Adding up all the doses (and for now ignoring all other vaccinations) and dividing by 12 years, we see that every year Americans receive, on average, 311 million doses of vaccines but experience just 8,000 cases of meat allergy.

That comes out to 1 case of meat allergy for every 39,000 shots.

Also, note that the four “ingredients of concern” have been used in oral and injected medicines for decades, but meat allergy has been known only since 2009. If exposure to gelatin, albumin, stearate and glycerin caused meat allergies to any significant degree this would surely have been noticed before 2009.

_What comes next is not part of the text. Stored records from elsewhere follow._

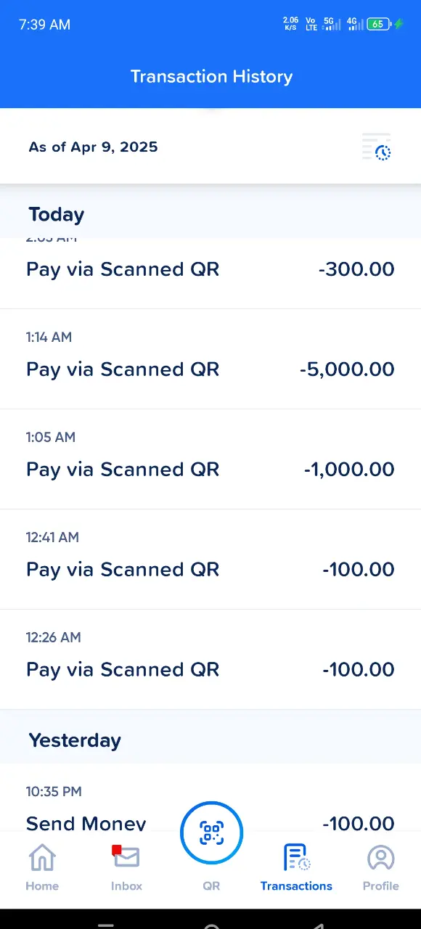421x929 pixels.
Task: Tap the Transaction History title
Action: 211,76
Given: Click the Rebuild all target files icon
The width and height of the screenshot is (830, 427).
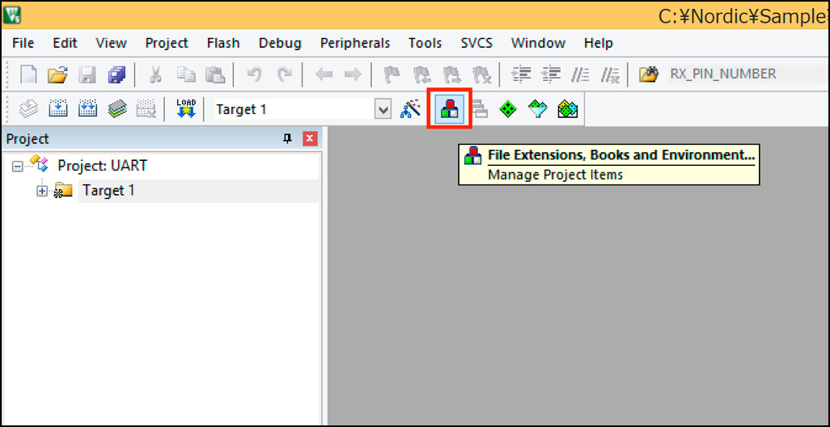Looking at the screenshot, I should [x=87, y=109].
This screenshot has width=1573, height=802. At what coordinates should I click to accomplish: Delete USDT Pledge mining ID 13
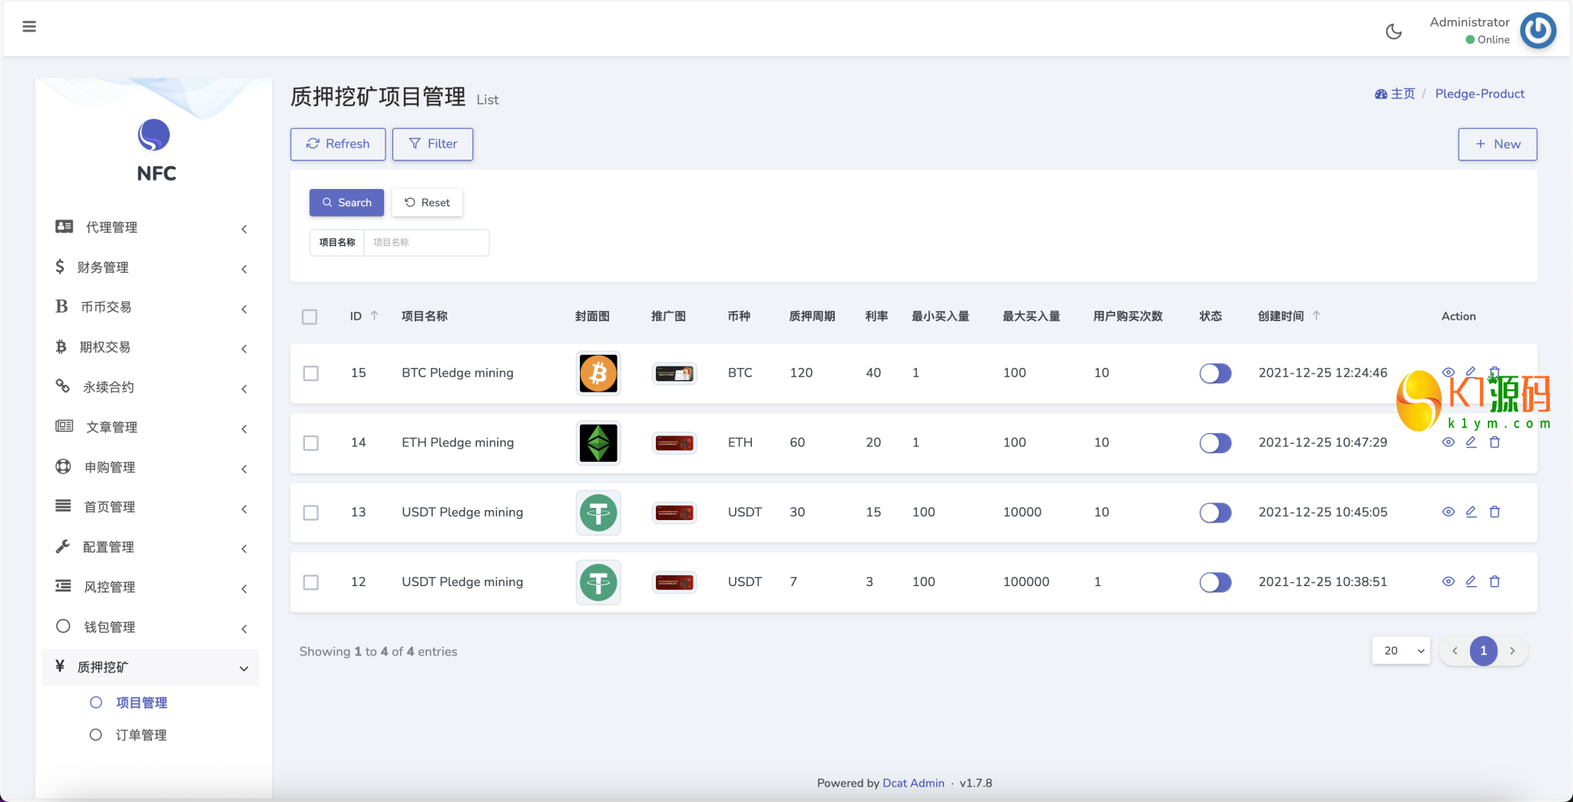coord(1495,512)
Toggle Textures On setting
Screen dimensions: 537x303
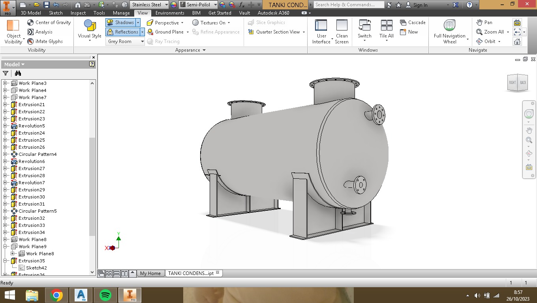pos(195,22)
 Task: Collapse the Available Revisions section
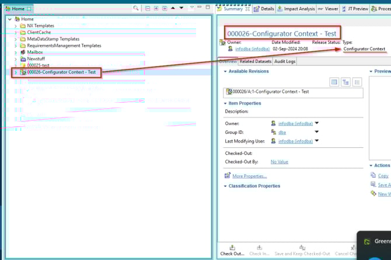click(x=225, y=71)
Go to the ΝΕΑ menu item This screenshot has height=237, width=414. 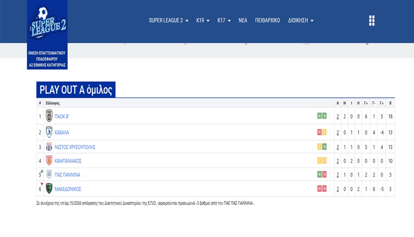[x=243, y=21]
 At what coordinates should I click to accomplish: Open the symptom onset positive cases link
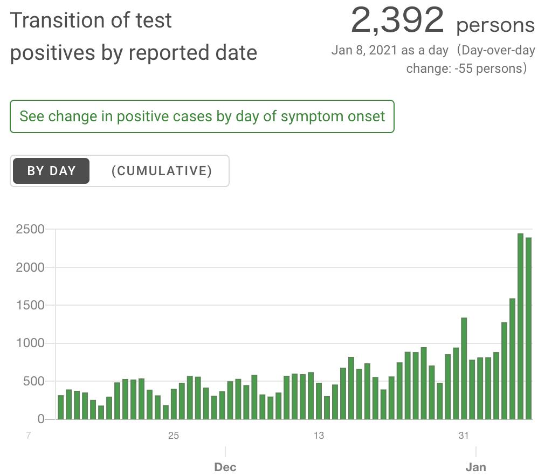pos(202,116)
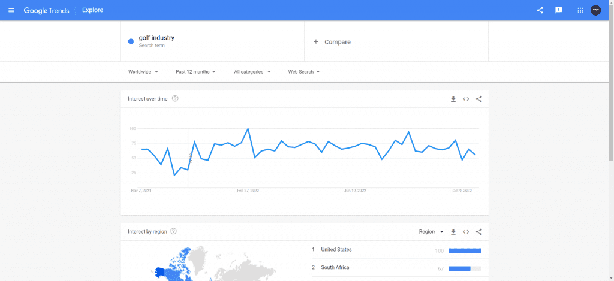
Task: Embed the Interest over time chart
Action: pos(466,99)
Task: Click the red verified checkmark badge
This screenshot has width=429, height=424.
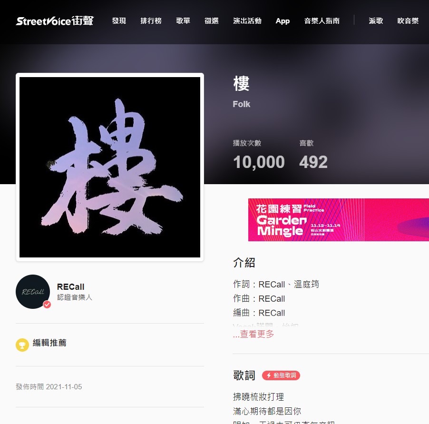Action: tap(47, 305)
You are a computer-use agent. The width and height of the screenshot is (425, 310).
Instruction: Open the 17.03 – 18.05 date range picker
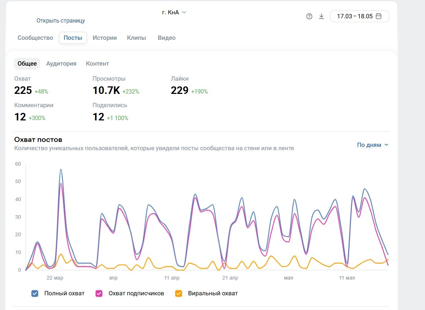[x=359, y=16]
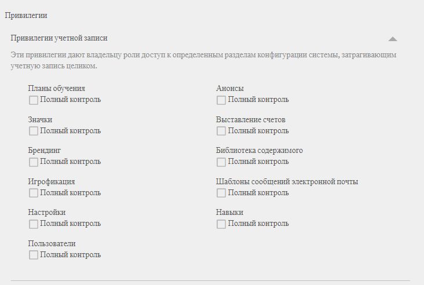Toggle Полный контроль for Пользователи
The height and width of the screenshot is (285, 424).
coord(34,255)
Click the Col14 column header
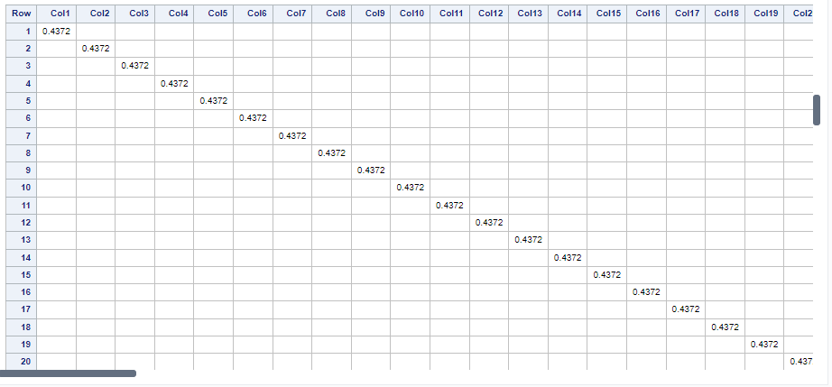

Finally, all biotech therapies at some point use products from cows to sustain the engineered cells that express these products. Although many processes have switched to animal-derived component-free cell culture media, 64% of current biomanufacturing processes still use “classical media,” which include bovine-derived ingredients.

Recombinant protein treatments have been used since the mid-1980s, and virtually all are injected or infused, typically at very high doses.

If injected cow-derived vaccine ingredients caused meat allergies they would have been identified and confirmed long before 2009.

This is not to vouch for the safety of vaccines generally but to emphasize that avoiding vaccines will not protect you from meat allergies.

One could also argue that, like the “four ingredients of concern” in vaccines and other injected drugs, tick species that transmit AGS have also been around for eons. If they were the sole cause of meat allergy someone should have noticed before 2009.

The same could be said for Lyme disease, which was first described in the medical literature in 1975 after a cluster of cases emerged around Lyme, Connecticut. The infectious Lyme agent, a bacterium, was only identified in 1981.

But according to genetic studies that microbe — the Lyme spirochete — has been around for at least 60,000 years. A sharp rise in the deer population, particularly in the northeastern U.S., has increased the natural host population for Lyme-carrying ticks. At the same time deforestation has brought people and deer — and the ticks they carry — closer together.

These factors might also explain the mysterious emergence of AGS in 2009 although ticks have been plaguing humans since Biblical times.